Lately, the thought of ‘blogging’ on social media gets me in a total spin. The fear of posting stuff someone might not like makes my heart race.
I’ve been writing on various platforms for three years but still I can’t ignore this feeling… that’s when it hit me; What the actual sh*tsticks are you even doing it for?
Out with the old
I don’t post for the affirmation that I once needed to help my fragile confidence, it’s also not to keep sponsors happy. It’s certainly not to attract more companies or to try and make a living. The reality is, I post to shed light on situations and make things clear in my own mind. I share things that I think other people might be struggling with (in hope I’m not alone) and might benefit from, but most of all I share things that I feel proud of and that make me feel nice inside.
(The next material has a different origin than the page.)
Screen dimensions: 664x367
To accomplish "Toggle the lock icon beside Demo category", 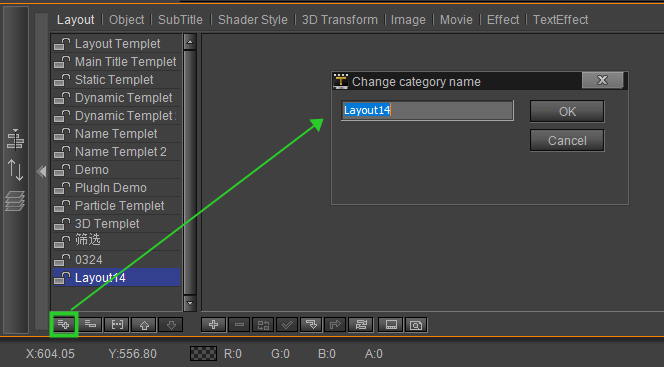I will pyautogui.click(x=62, y=170).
And there it is, the reason I haven’t posted for a while… I don’t feel as though I have done anything lately to feel proud of and guess what… THAT’S JUST BLOODY NORMAL LIFE VIC!!!
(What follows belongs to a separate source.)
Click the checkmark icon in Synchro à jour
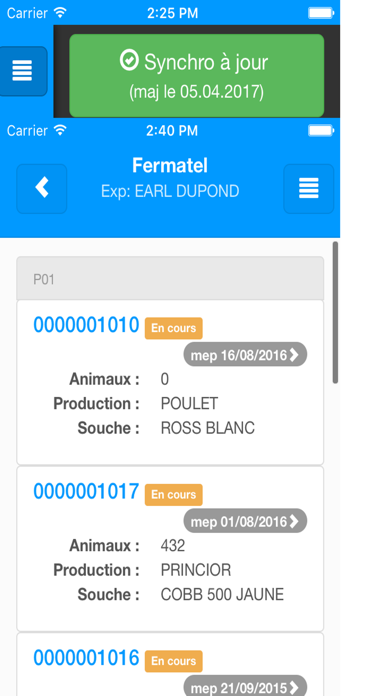392x696 pixels. point(129,61)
You can’t be going out all the time and coming home with photo after photo of smiling at events and posing with rosettes, I can’t afford that lifestyle and instead of getting bitter about it, I’ve decided to take a stand.
In with the new
I’ve decided that from now on, I’m going to find my ‘wins’ elsewhere. Two barrows of poo picking every day for three days is going to now be a new win – maybe not an instagram-able one, but still a win!
This weekend, I took Pea out to our first dressage, £26 for two tests at our local venue. I did two prelims, and she placed 3rd and 4th in those classes. I didn’t share this on Facebook because I was a bit embarrassed to. I felt as though it wasn’t worthy, that I didn’t do anything remarkable that anyone would want to read about. But for me, it was remarkable and I shouldn’t have felt that way.
Taking the time out to school at home, to ride when I wanted and not because I was chasing eventing fitness regimes, and to actually ENJOY my horse, has been really great for our relationship.
I have always struggled to maintain my composure on the flat with Pea but since I’ve taken the pressure off and I have been doing it for love, taking away the constant chasing of goals, we have smashed it. We have made years of progress in weeks and that is what really matters to me.
What really matters is my horses are happy and that I am also happy. I have felt much less fraught about things since getting off the hamster wheel of documenting EVERY little detail. I’m happier than ever in fact and this is shining out of my horse every time I ride.
Keeping it up and keeping it real
So, I am going to be posting more, but I’m absolutely not promising that it is going to be a glossy picture with beautiful brands and heavy editing. I’ve fallen out of love with it all, it’s not real life – it’s a fake, edited life and I want to create something I look back on and feel proud of for ME being ME.
My life is not glossy, I look like cr*p most of the time, I pick up poo and pull out ragwort and rarely wash my hands (even after a wee), I wash my sh*t caked horse rugs in the same machine as my clothes and I don’t actually care who knows it anymore!
Real life is what I have the capacity and love for now, Instagram is amazing for escapism and I’ll enjoy the filters on there as much as the next person but that is not how I want my life to be. I like smelling a bit fusty and I really don’t mind leaving my hair unwashed for a week! – If you do mind, I would advise not visiting back here for a while!